About this exercise ▸ Would you retype every record below exactly as written?

Stored items ▸
•••••
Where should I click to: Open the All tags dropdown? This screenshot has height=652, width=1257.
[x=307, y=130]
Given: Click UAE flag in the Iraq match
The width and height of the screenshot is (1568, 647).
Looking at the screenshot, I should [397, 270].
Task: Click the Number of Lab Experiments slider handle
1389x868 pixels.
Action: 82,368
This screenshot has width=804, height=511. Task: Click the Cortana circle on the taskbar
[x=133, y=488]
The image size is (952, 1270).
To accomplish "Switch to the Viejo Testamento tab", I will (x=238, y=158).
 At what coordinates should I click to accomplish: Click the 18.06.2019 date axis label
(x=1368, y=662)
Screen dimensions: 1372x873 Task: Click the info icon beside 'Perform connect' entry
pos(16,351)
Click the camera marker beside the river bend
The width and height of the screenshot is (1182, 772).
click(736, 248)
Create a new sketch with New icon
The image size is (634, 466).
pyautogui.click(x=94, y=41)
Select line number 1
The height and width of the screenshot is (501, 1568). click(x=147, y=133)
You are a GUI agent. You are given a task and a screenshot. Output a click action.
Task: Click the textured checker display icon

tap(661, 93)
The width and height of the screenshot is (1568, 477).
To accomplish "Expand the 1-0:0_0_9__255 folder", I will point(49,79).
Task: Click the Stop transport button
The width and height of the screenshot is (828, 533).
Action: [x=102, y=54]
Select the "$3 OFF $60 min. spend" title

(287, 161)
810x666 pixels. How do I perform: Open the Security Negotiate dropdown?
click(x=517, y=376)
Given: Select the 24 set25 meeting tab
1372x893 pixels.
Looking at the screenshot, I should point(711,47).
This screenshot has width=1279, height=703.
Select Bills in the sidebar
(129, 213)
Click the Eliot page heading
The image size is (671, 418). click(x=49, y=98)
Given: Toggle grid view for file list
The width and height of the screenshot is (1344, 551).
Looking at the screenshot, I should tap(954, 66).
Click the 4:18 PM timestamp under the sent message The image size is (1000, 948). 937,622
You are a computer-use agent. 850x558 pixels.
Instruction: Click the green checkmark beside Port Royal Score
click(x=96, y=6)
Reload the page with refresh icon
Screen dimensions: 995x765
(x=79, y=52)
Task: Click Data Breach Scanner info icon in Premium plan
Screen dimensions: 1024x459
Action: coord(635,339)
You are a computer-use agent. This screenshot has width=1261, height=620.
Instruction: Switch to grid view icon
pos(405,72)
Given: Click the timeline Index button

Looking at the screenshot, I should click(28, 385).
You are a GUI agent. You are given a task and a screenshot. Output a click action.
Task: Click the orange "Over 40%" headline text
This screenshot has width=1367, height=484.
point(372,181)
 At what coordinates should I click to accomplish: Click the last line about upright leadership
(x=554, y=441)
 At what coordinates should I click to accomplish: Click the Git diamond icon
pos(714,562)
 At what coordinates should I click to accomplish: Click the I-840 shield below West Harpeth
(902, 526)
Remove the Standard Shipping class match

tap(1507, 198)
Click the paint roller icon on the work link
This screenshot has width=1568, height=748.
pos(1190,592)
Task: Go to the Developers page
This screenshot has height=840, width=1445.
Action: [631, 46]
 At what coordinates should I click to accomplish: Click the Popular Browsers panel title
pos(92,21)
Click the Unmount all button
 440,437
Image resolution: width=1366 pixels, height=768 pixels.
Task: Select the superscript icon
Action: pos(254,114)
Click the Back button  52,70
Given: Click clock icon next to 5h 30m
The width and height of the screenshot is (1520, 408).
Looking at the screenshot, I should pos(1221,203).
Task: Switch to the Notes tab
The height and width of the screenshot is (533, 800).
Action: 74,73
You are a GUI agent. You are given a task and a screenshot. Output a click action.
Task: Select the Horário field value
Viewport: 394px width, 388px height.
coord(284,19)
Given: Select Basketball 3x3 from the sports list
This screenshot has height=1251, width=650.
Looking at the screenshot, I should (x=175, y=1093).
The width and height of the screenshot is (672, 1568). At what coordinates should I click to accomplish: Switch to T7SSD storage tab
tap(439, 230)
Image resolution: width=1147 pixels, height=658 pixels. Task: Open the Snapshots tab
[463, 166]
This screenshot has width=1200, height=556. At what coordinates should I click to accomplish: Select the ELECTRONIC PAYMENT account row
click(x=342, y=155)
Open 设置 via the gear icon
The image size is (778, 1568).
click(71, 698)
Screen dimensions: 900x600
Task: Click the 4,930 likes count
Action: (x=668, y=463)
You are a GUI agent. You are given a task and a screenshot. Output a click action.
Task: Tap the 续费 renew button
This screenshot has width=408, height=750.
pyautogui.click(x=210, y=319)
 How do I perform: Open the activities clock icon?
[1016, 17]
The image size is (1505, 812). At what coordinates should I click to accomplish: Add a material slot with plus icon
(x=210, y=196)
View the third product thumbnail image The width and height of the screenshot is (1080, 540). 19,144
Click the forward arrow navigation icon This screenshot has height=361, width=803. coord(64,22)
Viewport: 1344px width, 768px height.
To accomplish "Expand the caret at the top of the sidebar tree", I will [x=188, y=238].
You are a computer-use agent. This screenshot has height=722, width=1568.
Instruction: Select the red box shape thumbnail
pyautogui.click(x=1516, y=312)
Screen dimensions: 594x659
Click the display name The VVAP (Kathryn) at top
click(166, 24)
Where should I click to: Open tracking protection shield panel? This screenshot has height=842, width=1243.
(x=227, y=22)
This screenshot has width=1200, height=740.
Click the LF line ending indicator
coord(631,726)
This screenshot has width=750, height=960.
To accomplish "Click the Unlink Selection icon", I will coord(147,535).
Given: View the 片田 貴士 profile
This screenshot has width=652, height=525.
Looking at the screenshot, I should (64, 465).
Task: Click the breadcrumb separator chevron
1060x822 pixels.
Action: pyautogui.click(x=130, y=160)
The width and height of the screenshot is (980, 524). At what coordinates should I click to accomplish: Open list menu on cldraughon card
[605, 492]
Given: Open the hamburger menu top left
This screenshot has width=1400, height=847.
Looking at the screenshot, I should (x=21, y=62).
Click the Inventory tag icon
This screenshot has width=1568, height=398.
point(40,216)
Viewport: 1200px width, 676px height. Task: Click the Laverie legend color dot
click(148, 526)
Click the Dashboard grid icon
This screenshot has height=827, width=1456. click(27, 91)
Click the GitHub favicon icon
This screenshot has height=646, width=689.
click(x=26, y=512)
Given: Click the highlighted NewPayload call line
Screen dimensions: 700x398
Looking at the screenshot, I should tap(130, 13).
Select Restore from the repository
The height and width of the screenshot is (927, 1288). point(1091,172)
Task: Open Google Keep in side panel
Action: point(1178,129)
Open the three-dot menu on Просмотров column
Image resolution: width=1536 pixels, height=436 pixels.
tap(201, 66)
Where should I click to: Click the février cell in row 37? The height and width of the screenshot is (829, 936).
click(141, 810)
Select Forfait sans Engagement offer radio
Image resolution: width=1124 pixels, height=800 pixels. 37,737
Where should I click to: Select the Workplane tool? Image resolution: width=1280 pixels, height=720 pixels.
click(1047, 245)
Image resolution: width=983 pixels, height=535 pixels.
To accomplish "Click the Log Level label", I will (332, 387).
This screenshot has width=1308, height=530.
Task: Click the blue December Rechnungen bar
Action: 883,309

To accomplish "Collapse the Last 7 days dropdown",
•••••
Your response ▸
Where should I click to: Open the All tags dropdown? This screenshot has height=652, width=1257.
[x=307, y=130]
Given: Click UAE flag in the Iraq match
The width and height of the screenshot is (1568, 647).
Looking at the screenshot, I should [397, 270].
Task: Click the Number of Lab Experiments slider handle
1389x868 pixels.
Action: 82,368
This screenshot has width=804, height=511. Task: Click the Cortana circle on the taskbar
[x=133, y=488]
The image size is (952, 1270).
To accomplish "Switch to the Viejo Testamento tab", I will (x=238, y=158).
 At what coordinates should I click to accomplish: Click the 18.06.2019 date axis label
(x=1368, y=662)
Screen dimensions: 1372x873 Task: Click the info icon beside 'Perform connect' entry
pos(16,351)
Click the camera marker beside the river bend
The width and height of the screenshot is (1182, 772).
click(736, 248)
Create a new sketch with New icon
The image size is (634, 466).
pyautogui.click(x=94, y=41)
Select line number 1
The height and width of the screenshot is (501, 1568). click(x=147, y=133)
You are a GUI agent. You are given a task and a screenshot. Output a click action.
Task: Click the textured checker display icon

tap(661, 93)
The width and height of the screenshot is (1568, 477).
To accomplish "Expand the 1-0:0_0_9__255 folder", I will point(49,79).
Task: Click the Stop transport button
The width and height of the screenshot is (828, 533).
Action: [x=102, y=54]
Select the "$3 OFF $60 min. spend" title

(287, 161)
810x666 pixels. How do I perform: Open the Security Negotiate dropdown?
click(x=517, y=376)
Given: Select the 24 set25 meeting tab
1372x893 pixels.
Looking at the screenshot, I should point(711,47).
This screenshot has width=1279, height=703.
Select Bills in the sidebar
(129, 213)
Click the Eliot page heading
The image size is (671, 418). click(x=49, y=98)
Given: Toggle grid view for file list
The width and height of the screenshot is (1344, 551).
Looking at the screenshot, I should tap(954, 66).
Click the 4:18 PM timestamp under the sent message The image size is (1000, 948). 937,622
You are a computer-use agent. 850x558 pixels.
Instruction: Click the green checkmark beside Port Royal Score
click(x=96, y=6)
Reload the page with refresh icon
Screen dimensions: 995x765
(x=79, y=52)
Task: Click Data Breach Scanner info icon in Premium plan
Screen dimensions: 1024x459
Action: coord(635,339)
You are a computer-use agent. This screenshot has width=1261, height=620.
Instruction: Switch to grid view icon
pos(405,72)
Given: Click the timeline Index button

Looking at the screenshot, I should click(28, 385).
You are a GUI agent. You are given a task and a screenshot. Output a click action.
Task: Click the orange "Over 40%" headline text
This screenshot has width=1367, height=484.
point(372,181)
 At what coordinates should I click to accomplish: Click the last line about upright leadership
(x=554, y=441)
 At what coordinates should I click to accomplish: Click the Git diamond icon
pos(714,562)
 At what coordinates should I click to accomplish: Click the I-840 shield below West Harpeth
(902, 526)
Remove the Standard Shipping class match

tap(1507, 198)
Click the paint roller icon on the work link
This screenshot has width=1568, height=748.
pos(1190,592)
Task: Go to the Developers page
This screenshot has height=840, width=1445.
Action: [631, 46]
 At what coordinates should I click to accomplish: Click the Popular Browsers panel title
pos(92,21)
Click the Unmount all button
 440,437
Image resolution: width=1366 pixels, height=768 pixels.
Task: Select the superscript icon
Action: pos(254,114)
Click the Back button  52,70
Given: Click clock icon next to 5h 30m
The width and height of the screenshot is (1520, 408).
Looking at the screenshot, I should pos(1221,203).
Task: Switch to the Notes tab
The height and width of the screenshot is (533, 800).
Action: 74,73
You are a GUI agent. You are given a task and a screenshot. Output a click action.
Task: Select the Horário field value
Viewport: 394px width, 388px height.
coord(284,19)
Given: Select Basketball 3x3 from the sports list
This screenshot has height=1251, width=650.
Looking at the screenshot, I should (x=175, y=1093).
The width and height of the screenshot is (672, 1568). At what coordinates should I click to accomplish: Switch to T7SSD storage tab
tap(439, 230)
Image resolution: width=1147 pixels, height=658 pixels. Task: Open the Snapshots tab
[463, 166]
This screenshot has width=1200, height=556. At what coordinates should I click to accomplish: Select the ELECTRONIC PAYMENT account row
click(x=342, y=155)
Open 设置 via the gear icon
The image size is (778, 1568).
click(71, 698)
Screen dimensions: 900x600
Task: Click the 4,930 likes count
Action: (x=668, y=463)
You are a GUI agent. You are given a task and a screenshot. Output a click action.
Task: Tap the 续费 renew button
This screenshot has width=408, height=750.
pyautogui.click(x=210, y=319)
 How do I perform: Open the activities clock icon?
[1016, 17]
The image size is (1505, 812). At what coordinates should I click to accomplish: Add a material slot with plus icon
(x=210, y=196)
View the third product thumbnail image The width and height of the screenshot is (1080, 540). 19,144
Click the forward arrow navigation icon This screenshot has height=361, width=803. coord(64,22)
Viewport: 1344px width, 768px height.
To accomplish "Expand the caret at the top of the sidebar tree", I will [x=188, y=238].
You are a computer-use agent. This screenshot has height=722, width=1568.
Instruction: Select the red box shape thumbnail
pyautogui.click(x=1516, y=312)
Screen dimensions: 594x659
Click the display name The VVAP (Kathryn) at top
click(166, 24)
Where should I click to: Open tracking protection shield panel? This screenshot has height=842, width=1243.
(x=227, y=22)
This screenshot has width=1200, height=740.
Click the LF line ending indicator
coord(631,726)
This screenshot has width=750, height=960.
To accomplish "Click the Unlink Selection icon", I will coord(147,535).
Given: View the 片田 貴士 profile
This screenshot has width=652, height=525.
Looking at the screenshot, I should (64, 465).
Task: Click the breadcrumb separator chevron
1060x822 pixels.
Action: pyautogui.click(x=130, y=160)
The width and height of the screenshot is (980, 524). At what coordinates should I click to accomplish: Open list menu on cldraughon card
[605, 492]
Given: Open the hamburger menu top left
This screenshot has width=1400, height=847.
Looking at the screenshot, I should (x=21, y=62).
Click the Inventory tag icon
This screenshot has width=1568, height=398.
point(40,216)
Viewport: 1200px width, 676px height. Task: Click the Laverie legend color dot
click(148, 526)
Click the Dashboard grid icon
This screenshot has height=827, width=1456. click(27, 91)
Click the GitHub favicon icon
This screenshot has height=646, width=689.
click(x=26, y=512)
Given: Click the highlighted NewPayload call line
Screen dimensions: 700x398
Looking at the screenshot, I should tap(130, 13).
Select Restore from the repository
The height and width of the screenshot is (927, 1288). point(1091,172)
Task: Open Google Keep in side panel
Action: point(1178,129)
Open the three-dot menu on Просмотров column
Image resolution: width=1536 pixels, height=436 pixels.
tap(201, 66)
Where should I click to: Click the février cell in row 37? The height and width of the screenshot is (829, 936).
click(141, 810)
Select Forfait sans Engagement offer radio
Image resolution: width=1124 pixels, height=800 pixels. 37,737
Where should I click to: Select the Workplane tool? Image resolution: width=1280 pixels, height=720 pixels.
click(1047, 245)
Image resolution: width=983 pixels, height=535 pixels.
To accomplish "Click the Log Level label", I will (332, 387).
This screenshot has width=1308, height=530.
Task: Click the blue December Rechnungen bar
Action: 883,309

To accomplish "Collapse the Last 7 days dropdown",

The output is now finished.